Even Robert S. Mueller III’s nine-minute statement Wednesday underscored this. If his office “had had the confidence that the president clearly did not commit a crime,” he said, “we would have said so.” With his Marine bearing, prosecutorial voice and measured words, Mueller ended his chapter as special counsel but highlighted the systematic Russian interference in the 2016 presidential election, the challenges of proving a criminal conspiracy and his inability to charge the president with obstruction because of a Justice Department policy against indicting a sitting president. This was Mueller’s silver platter, and he handed it to Congress.
It’s time for Democratic leaders to repackage Mueller’s findings in a form that will be more readily digested by the American people. Unfortunately, the current approach of investigations in no fewer than six committees, multiple subpoenas, innumerable court proceedings and White House delay tactics just creates more confusion. How can the United States focus on the findings if a Democratic House will not singularly focus its investigations? From the cheap seats, it appears that there may be too many balls in the air.
It is no surprise that few Americans are talking about the report over the water cooler. The only voice that breaks through with a consistent (if mostly untrue) message is President Trump’s, especially absent an alternative narrative. Democrats should look at this differently. Mueller has given Democrats cover to present that narrative and proceed with impeachment as the appropriate process under the Constitution.
Mueller almost seemed to be inviting the House Democrats to take the next step. In his words, “the Constitution requires a process other than the criminal-justice system to formally accuse a sitting president of wrongdoing.” And with all respect for Mueller’s conduct of this investigation, he doesn’t really get to decide whether he should appear before Congress and testify. Even if all Mueller does is stay within the bounds of his report, the power of his voice on the record and under oath will help to focus Americans on resolving these important questions.

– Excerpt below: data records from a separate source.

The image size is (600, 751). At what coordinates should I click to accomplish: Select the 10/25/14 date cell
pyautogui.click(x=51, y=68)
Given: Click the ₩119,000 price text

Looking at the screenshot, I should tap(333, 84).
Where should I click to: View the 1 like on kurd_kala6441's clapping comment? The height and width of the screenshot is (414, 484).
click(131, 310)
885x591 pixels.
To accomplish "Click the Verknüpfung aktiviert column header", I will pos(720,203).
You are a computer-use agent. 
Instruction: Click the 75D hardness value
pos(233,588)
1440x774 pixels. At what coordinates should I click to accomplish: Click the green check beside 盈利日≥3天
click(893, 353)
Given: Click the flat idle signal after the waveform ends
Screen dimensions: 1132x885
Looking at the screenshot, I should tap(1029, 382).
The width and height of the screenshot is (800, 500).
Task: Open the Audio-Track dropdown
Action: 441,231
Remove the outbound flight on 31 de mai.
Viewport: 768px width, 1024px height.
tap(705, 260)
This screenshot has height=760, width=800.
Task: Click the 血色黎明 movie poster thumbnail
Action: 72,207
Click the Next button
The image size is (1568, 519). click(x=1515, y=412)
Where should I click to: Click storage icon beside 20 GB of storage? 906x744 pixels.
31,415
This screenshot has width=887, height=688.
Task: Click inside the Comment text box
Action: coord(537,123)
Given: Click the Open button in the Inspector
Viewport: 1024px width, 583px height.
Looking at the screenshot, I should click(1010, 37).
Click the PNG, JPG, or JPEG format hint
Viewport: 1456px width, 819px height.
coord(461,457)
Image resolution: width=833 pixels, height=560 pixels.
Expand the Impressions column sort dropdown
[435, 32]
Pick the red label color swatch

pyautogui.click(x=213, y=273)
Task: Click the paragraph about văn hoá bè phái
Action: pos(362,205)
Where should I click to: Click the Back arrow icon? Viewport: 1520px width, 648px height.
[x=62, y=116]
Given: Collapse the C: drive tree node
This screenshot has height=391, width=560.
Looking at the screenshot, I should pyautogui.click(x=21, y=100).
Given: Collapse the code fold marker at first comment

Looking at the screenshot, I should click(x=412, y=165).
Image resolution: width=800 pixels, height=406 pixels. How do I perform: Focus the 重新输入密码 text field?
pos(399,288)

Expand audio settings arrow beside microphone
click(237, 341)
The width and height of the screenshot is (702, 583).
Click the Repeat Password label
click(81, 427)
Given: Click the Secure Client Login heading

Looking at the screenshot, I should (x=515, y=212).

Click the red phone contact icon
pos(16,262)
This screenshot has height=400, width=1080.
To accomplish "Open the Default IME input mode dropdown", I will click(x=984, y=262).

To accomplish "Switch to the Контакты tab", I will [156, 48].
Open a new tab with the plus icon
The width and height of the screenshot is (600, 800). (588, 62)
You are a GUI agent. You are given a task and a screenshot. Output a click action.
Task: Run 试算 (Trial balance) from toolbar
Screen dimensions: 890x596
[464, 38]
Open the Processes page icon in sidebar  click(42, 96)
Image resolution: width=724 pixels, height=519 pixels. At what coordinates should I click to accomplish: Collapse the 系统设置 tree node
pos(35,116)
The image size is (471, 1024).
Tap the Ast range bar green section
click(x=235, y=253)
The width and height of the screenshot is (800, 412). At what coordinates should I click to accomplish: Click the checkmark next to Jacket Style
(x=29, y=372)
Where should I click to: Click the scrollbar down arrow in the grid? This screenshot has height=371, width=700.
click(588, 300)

For Democrats, the politics are complicated, but they are not insurmountable. Some worry that Democrats will lose their House majority, and perhaps their chance to retake the White House, by focusing on impeachment rather than health care, jobs and climate change. House Democrats are understandably frustrated. In the first 100 days of Congress, the House has passed more than 100 bills on these and other matters, none of which Senate Majority Leader Mitch McConnell (R-Ky.) will probably bring to the floor.
Others argue that impeachment is not worth it because public opinion does not support it, and it probably would not lead to conviction and removal in the Senate. Democrats should instead use the impeachment process to make the case and move public opinion against the incumbent president rather than wait for public opinion to catch up to the evidence. The country needs to hear from Mueller and witnesses within the serious framework of an impeachment proceeding — no fried chicken buckets and no one-liners, please.
Finally, it’s time to debunk the argument that Trump wants to be impeached. His words may seem to say “bring it on,” but his actions suggest otherwise. With every tweet, the president telegraphs his fear of being held to account in front of the American people through sworn public testimony and evidence. Though Trump keeps his base always in mind, Democrats might begin to wonder about the impact on their base of not moving forward, especially when Mueller himself effectively handed them an impeachment referral.